* _Assignment_
The required output is the exact text of the lines from the line containing "You are a computer-use" through the final line below, inclusive, without pictures.

* _Records shown_
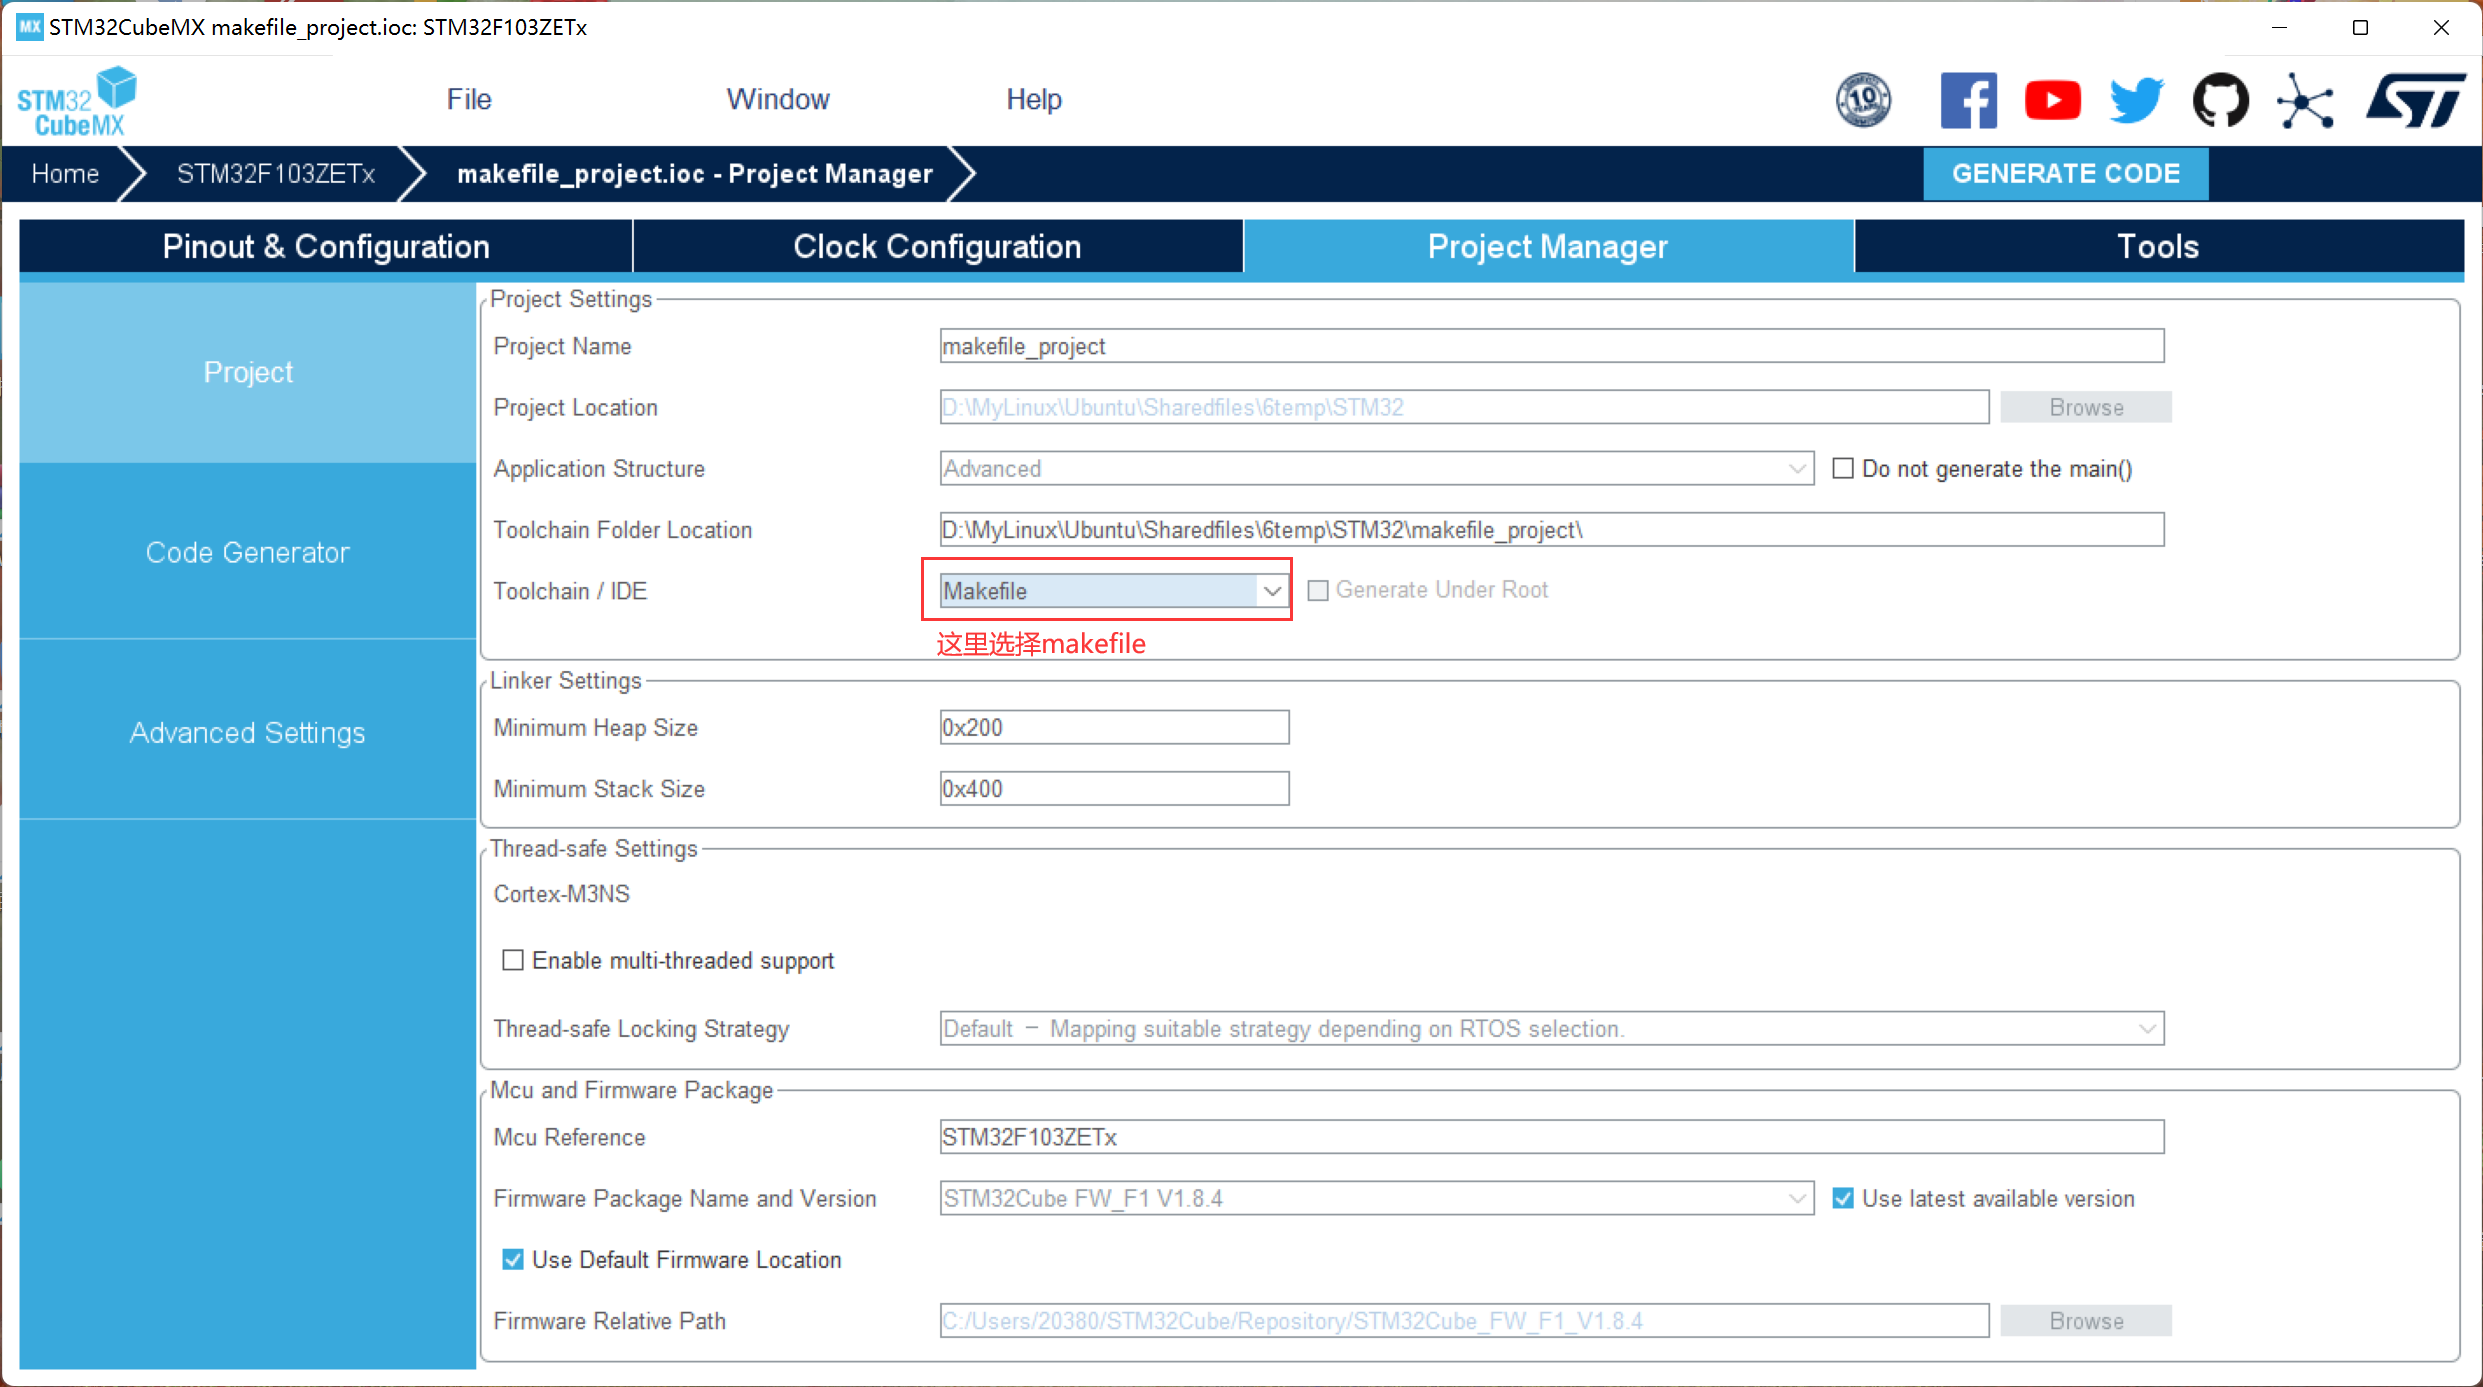Click the STM32CubeMX logo icon

click(x=77, y=100)
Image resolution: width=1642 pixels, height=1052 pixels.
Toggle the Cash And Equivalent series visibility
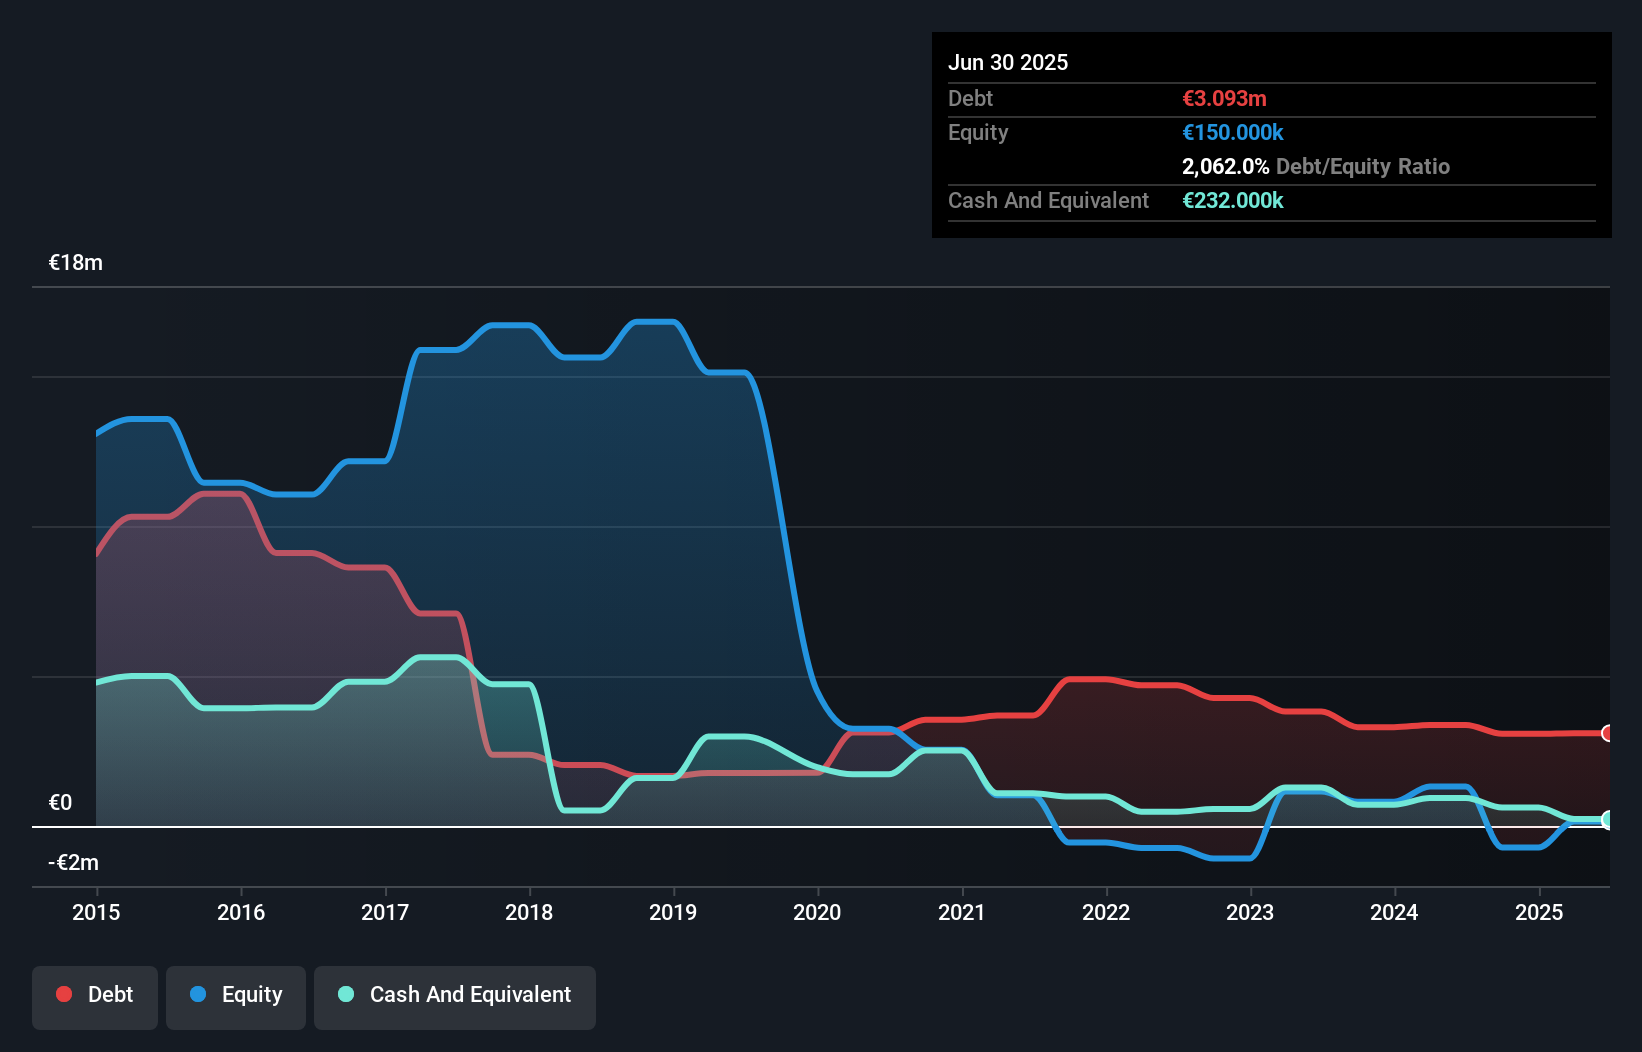point(455,995)
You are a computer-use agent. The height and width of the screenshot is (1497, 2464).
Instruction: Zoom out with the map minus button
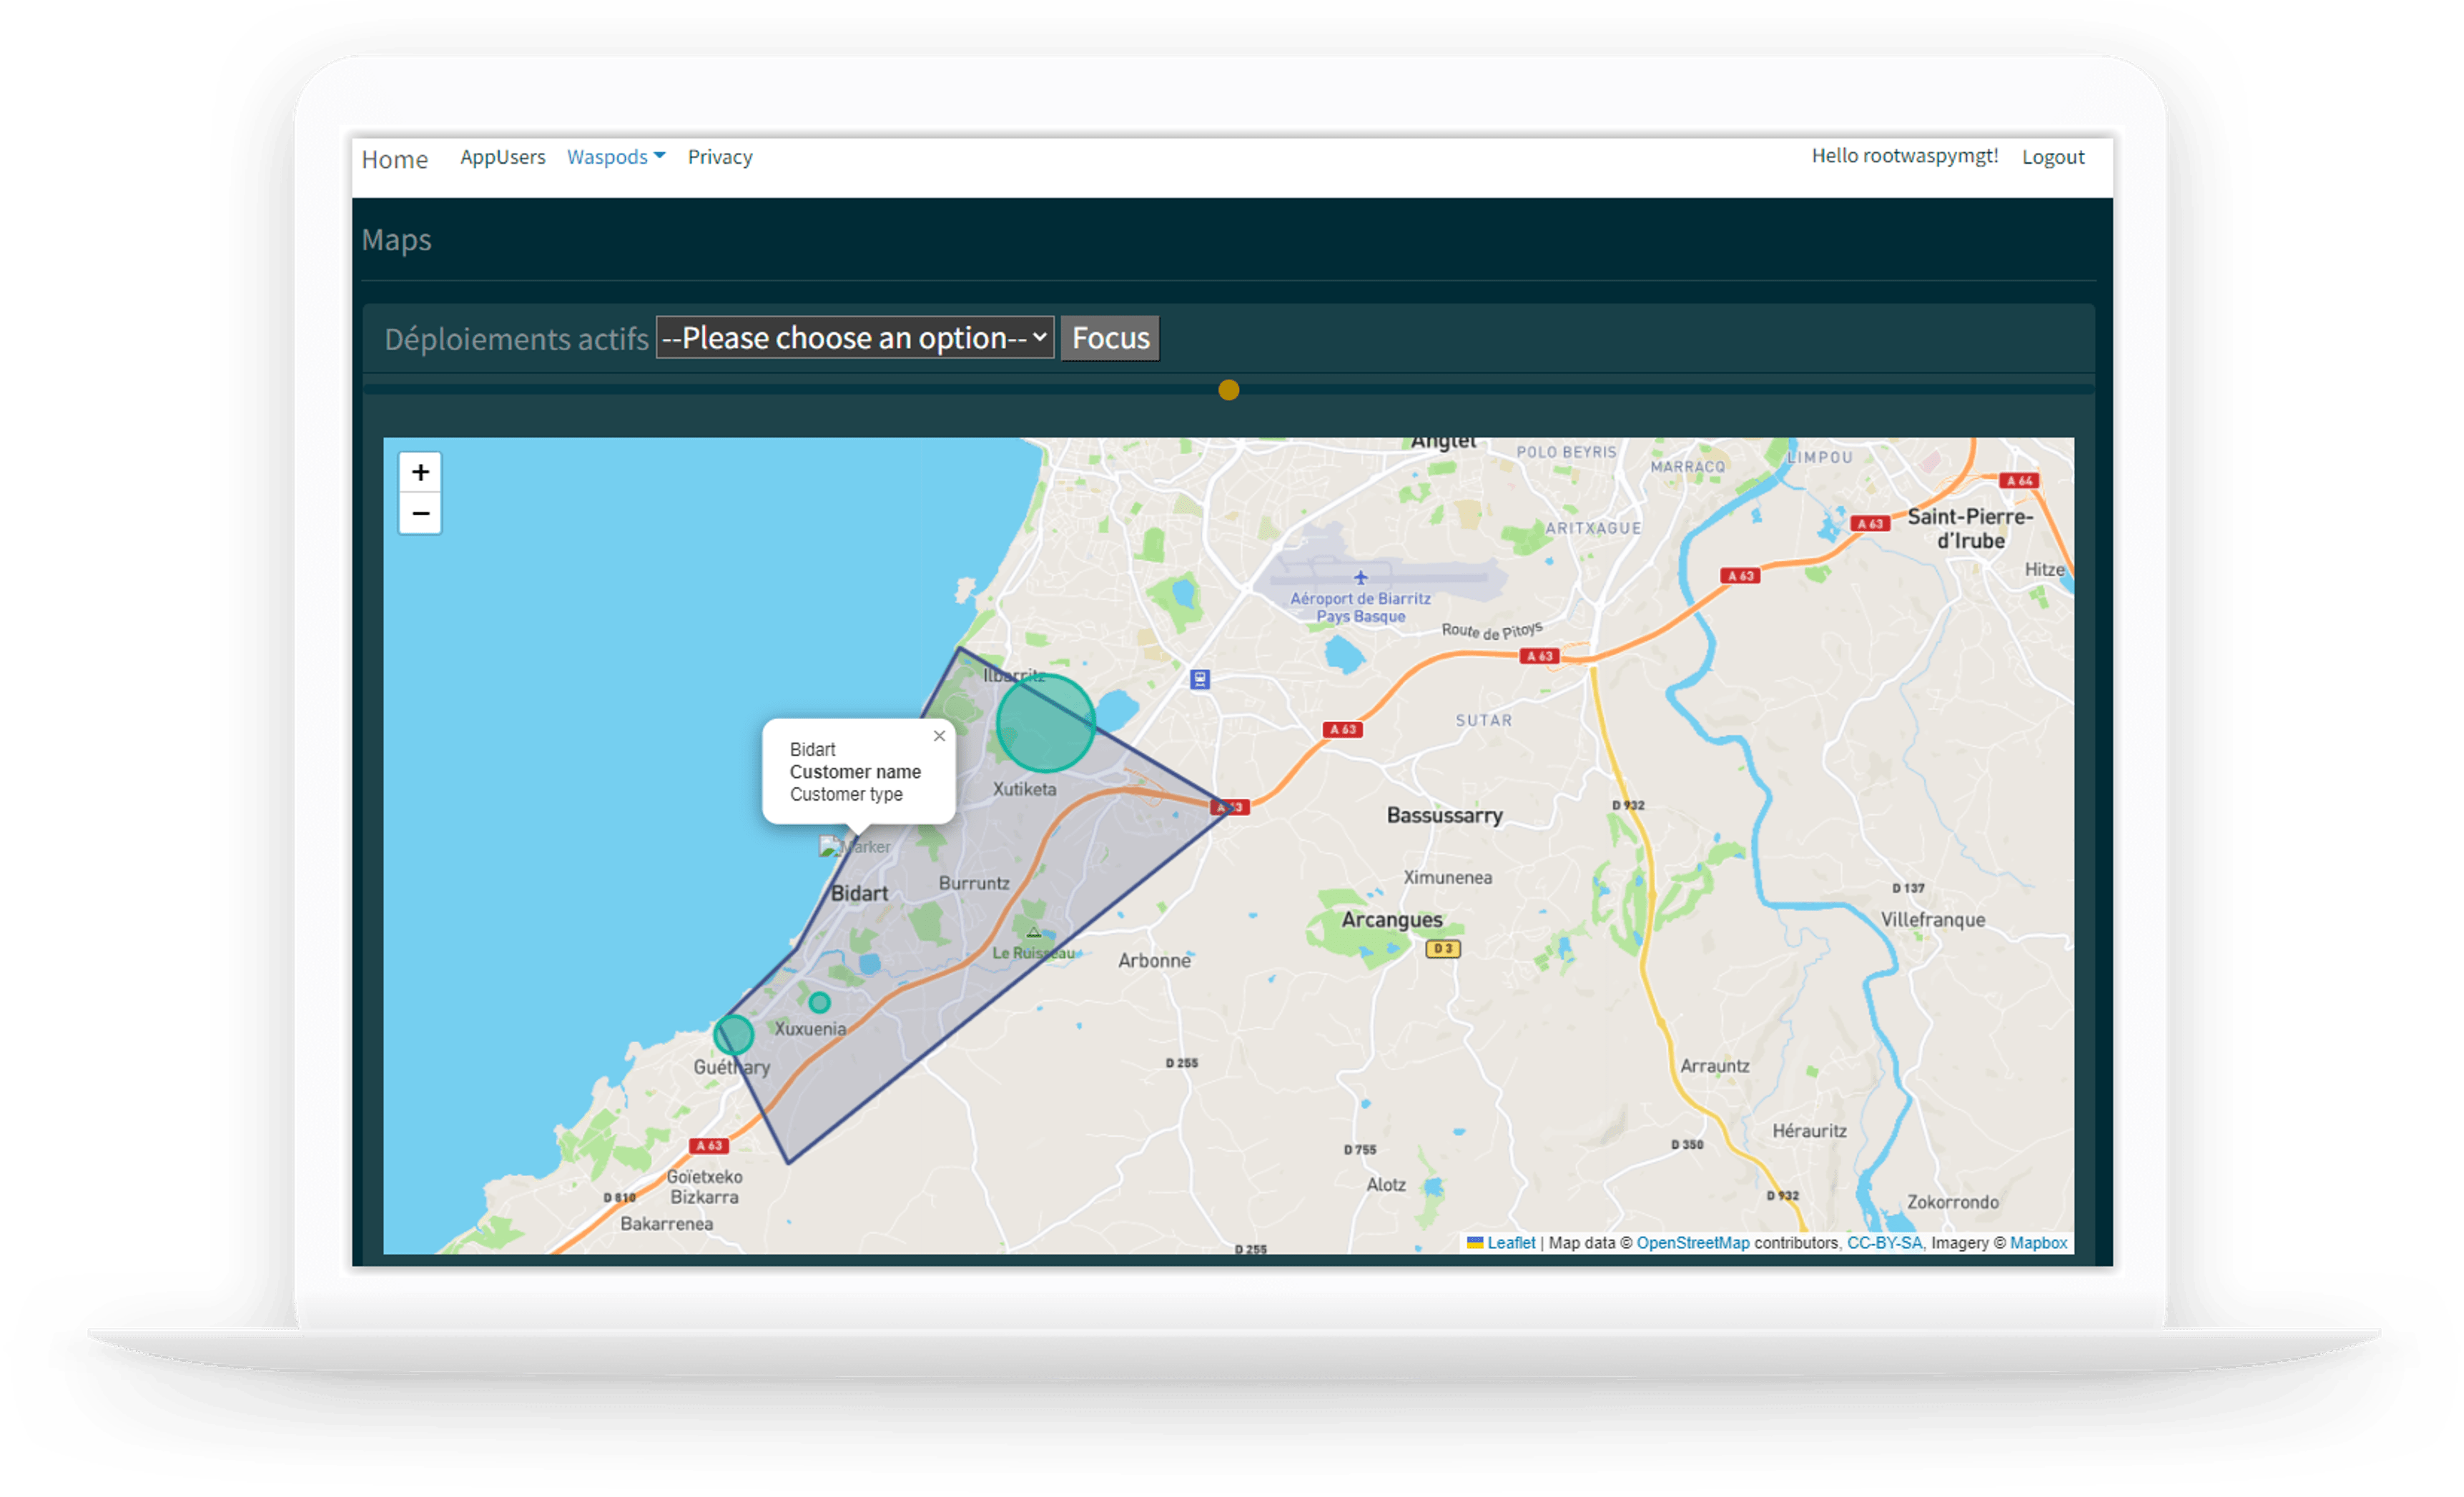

* _Response_
You are a computer-use agent. The height and width of the screenshot is (1497, 2464).
Instruction: Zoom out with the map minus button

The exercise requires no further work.